Heart disease in women isn’t necessarily caused by the kind of plaque blockage I mentioned above. We, more than men, are susceptible to damage in much smaller blood vessels which, if they lose their protective coating, can stiffen, swell up, leak or burst.

If some small vessels are destroyed this way, blood pressure will increase because the blood has to work harder to get through the remaining ones.

Of course, blood pressure will also rise when plaque build-up limits the space the blood can travel through. So while we commonly think of raised blood pressure as leading to heart disease, in fact, it’s a sign that the process is already underway.

Smoking, air pollution and other smoky things

Smoke generally damages arteries, as does anything involving tiny toxic particles that can be inhaled into our lungs and enter the bloodstream.

It’s not good news for people who work around fine dust (e.g. from coal or crystalline silica) or fight fires.

In addition, COPD (chronic obstructive pulmonary disease) greatly increases the risk of heart disease. While COPD is serious in its own right, damaged lungs are a sign that nasty substances have been entering them, leaking into the blood and affecting the arterial lining for years.


In the same way that snorting it destroys the nose, cocaine destroys the cardiovascular system by attacking the arterial lining. How it became the drug of choice for the cool set is anyone’s guess.

Some health conditions e.g. rheumatoid arthritis, lupus, chronic kidney disease and mental illness

Rheumatoid arthritis and lupus are autoimmune diseases. While any autoimmune condition can increase our risk of heart disease and stroke, some do so more than others. The inflammation typical of these conditions damages the blood vessels. On top of that, the steroid medications used to treat them can spike blood sugar.

While kidney disease is often caused by diabetes, several drugs can be a problem too. These include painkillers codeine and morphine, and anti-inflammatories such as ibuprofen (Nurofen) or diclofenac (Voltaren). The latter make us clottier. They’re fine short-term but not for long periods.

In older people, dehydration also damages kidneys too, which is one important reason to drink enough water.

Kidney disease and blood pressure affect each other—high blood pressure is bad for the kidneys, and kidney disease raises blood pressure.

Mental illness increases our risk of cardiovascular disease through the production of the stress hormone cortisol.

Cortisol is a fight or flight hormone. When the body thinks it’s about to fight or flee, it releases glucose from places such as the liver to provide quick energy.

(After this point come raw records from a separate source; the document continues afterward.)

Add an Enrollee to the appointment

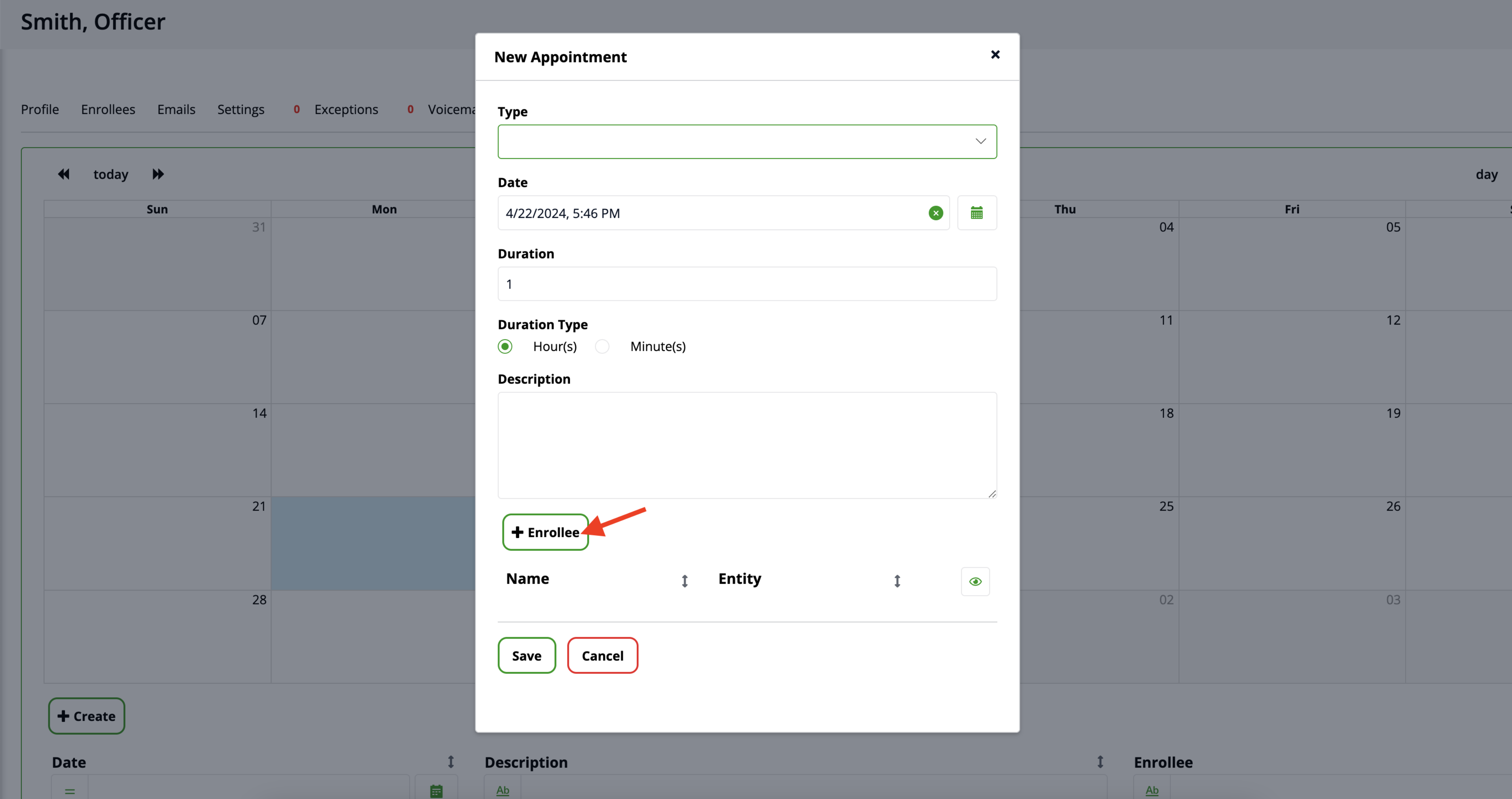pos(545,532)
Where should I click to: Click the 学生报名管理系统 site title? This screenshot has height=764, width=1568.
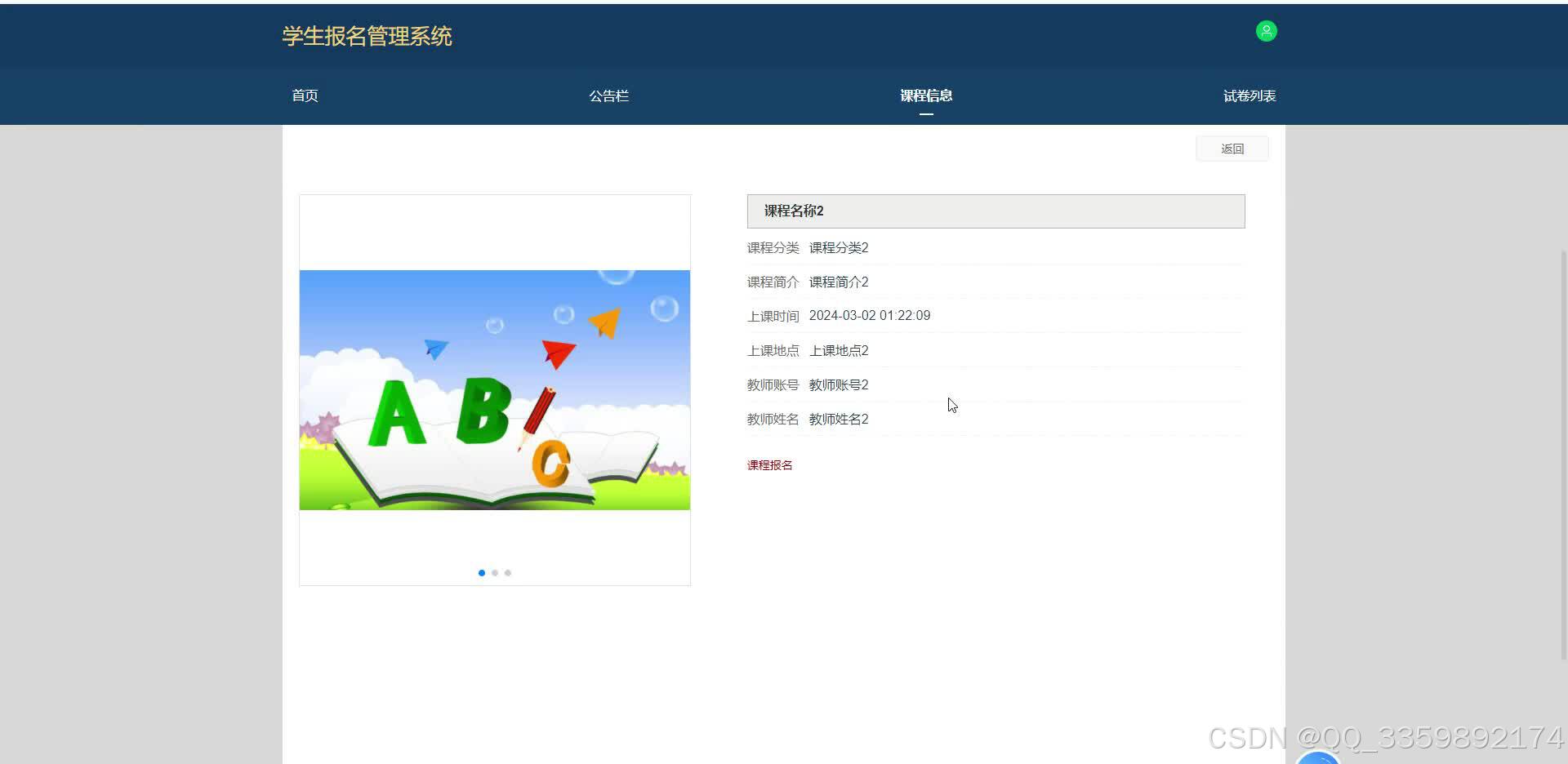366,36
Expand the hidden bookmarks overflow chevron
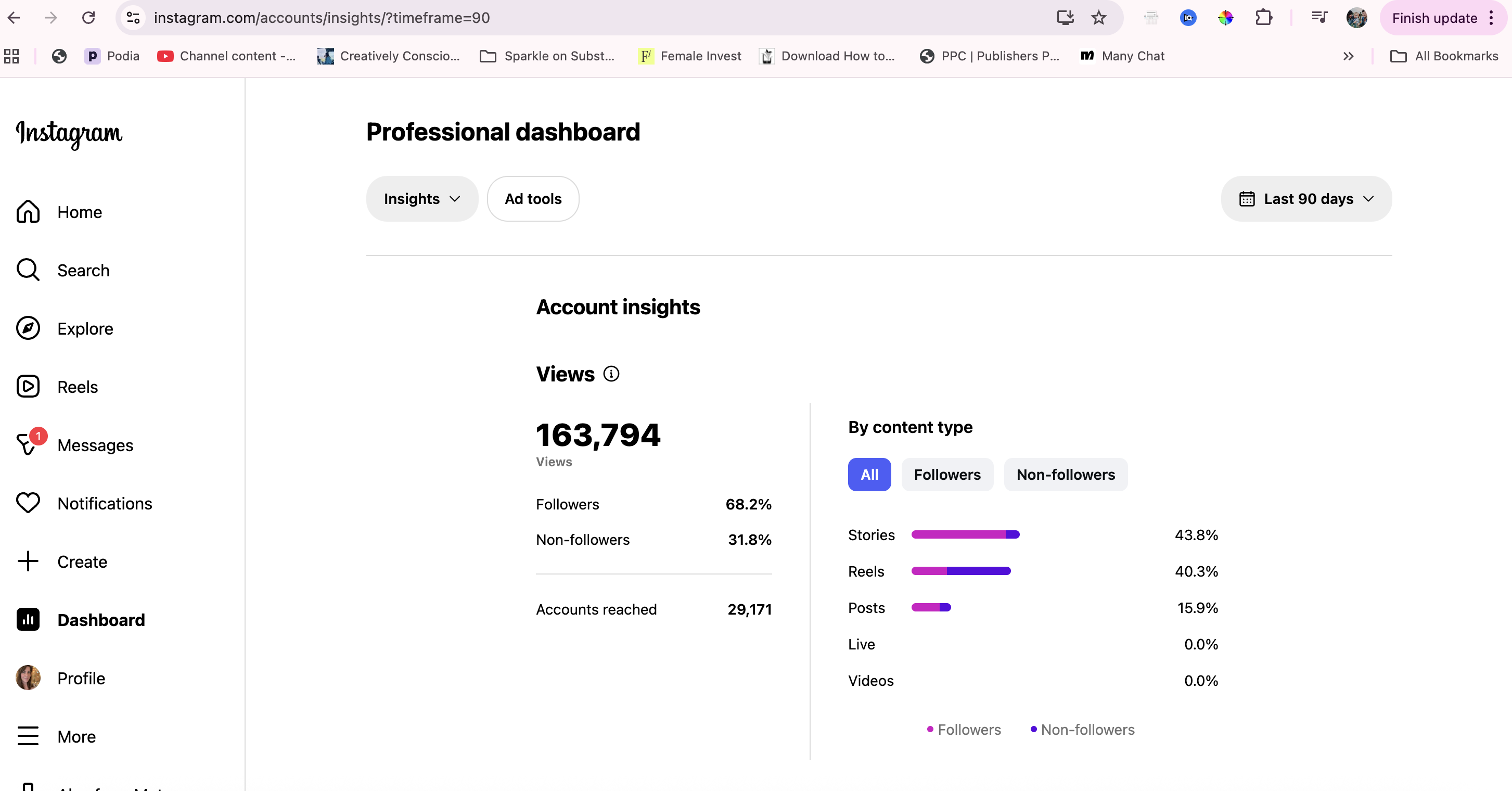1512x791 pixels. point(1348,56)
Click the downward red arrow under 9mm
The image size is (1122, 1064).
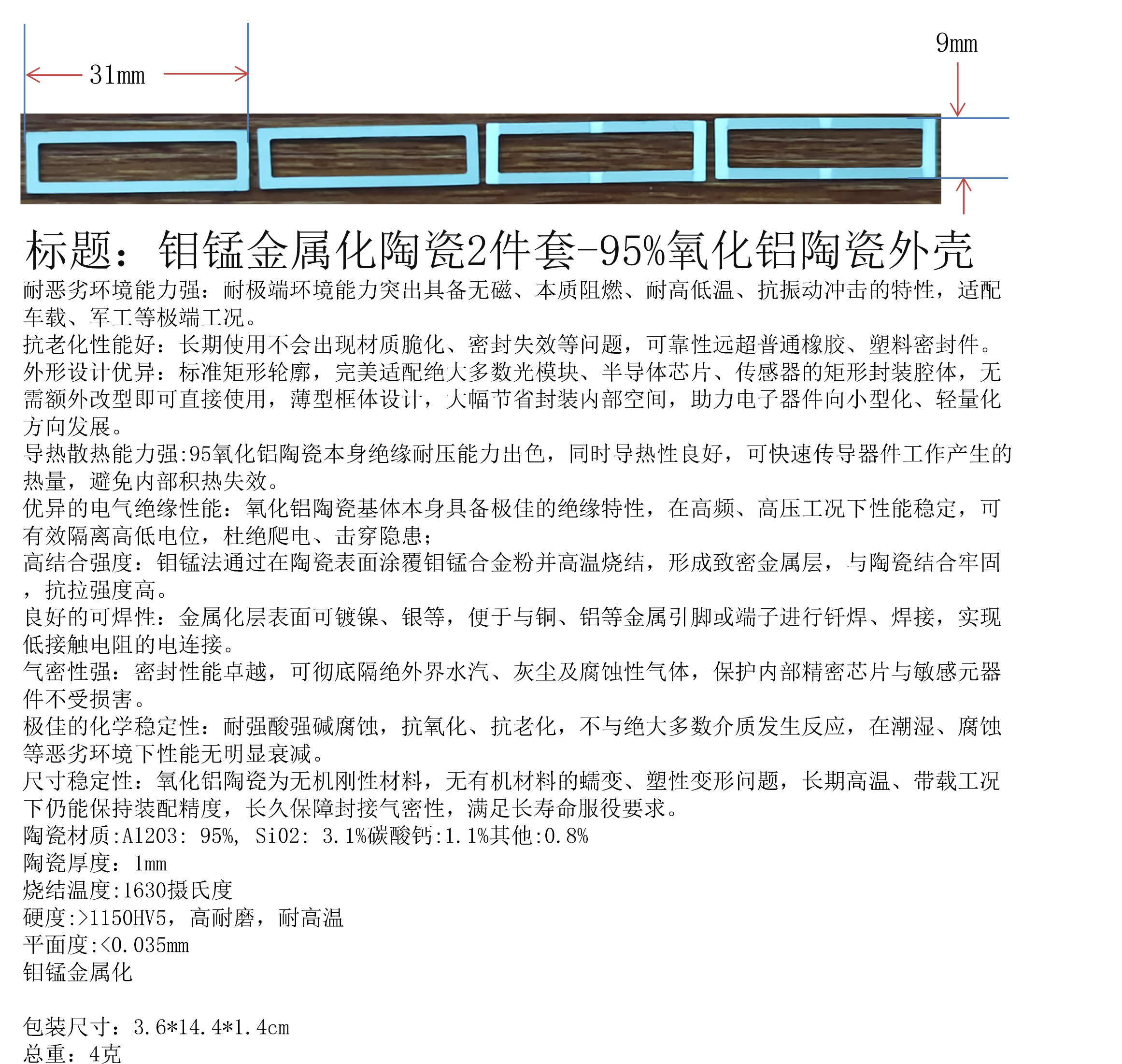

If we don’t end up doing either of these things, we’ll have extra sugar running around in our bloodstream. This has to go somewhere, and it’s stored as fat around our organs.

To join the dots, cortisol raises our blood sugar which can increase fat around our middle. This can lead to type 2 diabetes, which destroys the lining of the arteries and their protective coating.

Proton pump inhibitors

These are commonly prescribed drugs for treating reflux. They tend to end in -prazole, so for example, Omeprazole is sold as Prilosec, and Esomeprazole is Nexium or Guardium.

They’re only meant to be used in brief spurts, but they’re often taken for years, and they impair the lining of the arteries.

If you need a long-term way to reduce stomach acid, choose a product that works differently, e.g. Ranitidine, which is branded as Zantac.


The list of factors that amplify our risk of cardiovascular disease doesn’t end there, but hopefully the ones I’ve mentioned are enough to give you a sense that it’s diverse collection.

The bottom line is that they all harm or inflame the lining of our arteries, which encourages blood clotting.

In addition, menopause and ageing hamper our arteries’ ability to repair themselves, making us more vulnerable to this damage and clotting as we get older.

I think Kendrick is on the right track. For now his case won’t shift the medical world’s attachment to the cholesterol theory, but the idea that saturated fat increases LDL-cholesterol can’t explain how wood fires, cocaine or diseases such as lupus contribute to heart disease, as they very much do.

Clearly the picture is far bigger than that.